ドラゴンズの4番・福田永将は
有馬記念でシュヴァルグランを狙い打ち

  • 土屋真光●文・写真 text & photo by Tsuchiya Masamitsu


 ただ僕は、馬券は当たりすぎなくていいと思っています。実際に今年の夏、CBC賞(GIII、中京・芝1200m)で、新聞を見ながら「レッドファルクス(3番人気)とラヴァーズポイント(7番人気)だ!」と閃(ひらめ)いたんです。この2頭の馬単で表裏1000円ずつ買おうと、ナゴヤドームでの試合前の休憩時間にスマホを操作していたんですね。ところが、最後のところで通信がうまくいかなくて。まあ、あとで買おうと思っていたんですが、そうこうしている間に試合(14時プレイボール)も始まっちゃいまして(笑)。

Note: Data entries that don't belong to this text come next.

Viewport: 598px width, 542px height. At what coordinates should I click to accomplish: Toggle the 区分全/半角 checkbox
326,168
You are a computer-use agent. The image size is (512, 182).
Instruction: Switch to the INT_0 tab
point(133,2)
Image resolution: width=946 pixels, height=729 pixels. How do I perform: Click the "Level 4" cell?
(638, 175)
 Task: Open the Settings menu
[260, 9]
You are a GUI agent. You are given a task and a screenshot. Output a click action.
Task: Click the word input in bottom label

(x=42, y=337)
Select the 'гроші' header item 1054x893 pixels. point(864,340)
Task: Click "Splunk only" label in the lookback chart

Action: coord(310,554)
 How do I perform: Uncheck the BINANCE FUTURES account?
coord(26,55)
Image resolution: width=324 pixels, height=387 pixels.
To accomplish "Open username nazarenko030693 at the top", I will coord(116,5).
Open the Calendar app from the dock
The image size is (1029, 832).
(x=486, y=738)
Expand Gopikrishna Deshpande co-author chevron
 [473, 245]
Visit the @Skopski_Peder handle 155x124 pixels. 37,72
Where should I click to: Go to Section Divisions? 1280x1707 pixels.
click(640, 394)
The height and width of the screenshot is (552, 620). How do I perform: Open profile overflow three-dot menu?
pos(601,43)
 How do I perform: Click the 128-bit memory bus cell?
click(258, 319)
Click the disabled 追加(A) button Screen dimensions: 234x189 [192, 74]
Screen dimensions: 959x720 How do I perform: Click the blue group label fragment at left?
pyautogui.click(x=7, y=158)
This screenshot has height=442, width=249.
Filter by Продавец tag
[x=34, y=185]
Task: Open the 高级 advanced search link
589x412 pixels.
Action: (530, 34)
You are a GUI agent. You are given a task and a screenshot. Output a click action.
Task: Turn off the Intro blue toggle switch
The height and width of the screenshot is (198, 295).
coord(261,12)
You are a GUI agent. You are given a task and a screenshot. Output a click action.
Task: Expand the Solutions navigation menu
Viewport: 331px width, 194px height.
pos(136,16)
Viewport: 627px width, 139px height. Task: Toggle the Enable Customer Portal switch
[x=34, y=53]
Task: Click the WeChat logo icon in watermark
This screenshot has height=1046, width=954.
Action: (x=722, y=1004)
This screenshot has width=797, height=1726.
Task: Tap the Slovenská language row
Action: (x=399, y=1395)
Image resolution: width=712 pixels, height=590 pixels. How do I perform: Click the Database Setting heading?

 あとで結果を見たら、馬単で19,540円もついてたんです。これだけだと、やっちまった!って思うところなんですが、実はこの日の試合でホームランを打ったんですよ。しかも満塁で。だから、むやみに運を使わなくてよかったんだ、と思っています。やっぱりこういうゲンみたいなのは気にしますね。

 まだ、「思い出の馬」というほどの馬には巡り会えていないんですが、逆に競馬が面白くなってきて、昔の映像を見ることが多くなって、その中でトウカイテイオーにはものすごく感動しましたね。前の年の有馬記念を1番人気で惨敗して、それから1年後の有馬記念でカムバック。1年ぶりのレースがGI中のGIだなんて常識的には勝てないのに、完璧な走りで勝ってしまいましたからね。知れば知るほどに競馬は面白いですが、今のところ一番のエピソードだと思います。僕は野球以外のスポーツでは泣かないと思っていたんですが、これは泣けますね。若い競馬ファンにもぜひ、レースを見てもらいたいです。

1993年の有馬記念。1年ぶりの休み明けのレースで勝利を挙げたトウカイテイオー(手前)photo by Kyodo News1993年の有馬記念。1年ぶりの休み明けのレースで勝利を挙げたトウカイテイオー(手前)photo by Kyodo News
 野球でも一流中の一流は、ケガから復帰して、最初の試合でいきなり結果を出すんですよね。競馬でもそれがあるんだなあと思いました。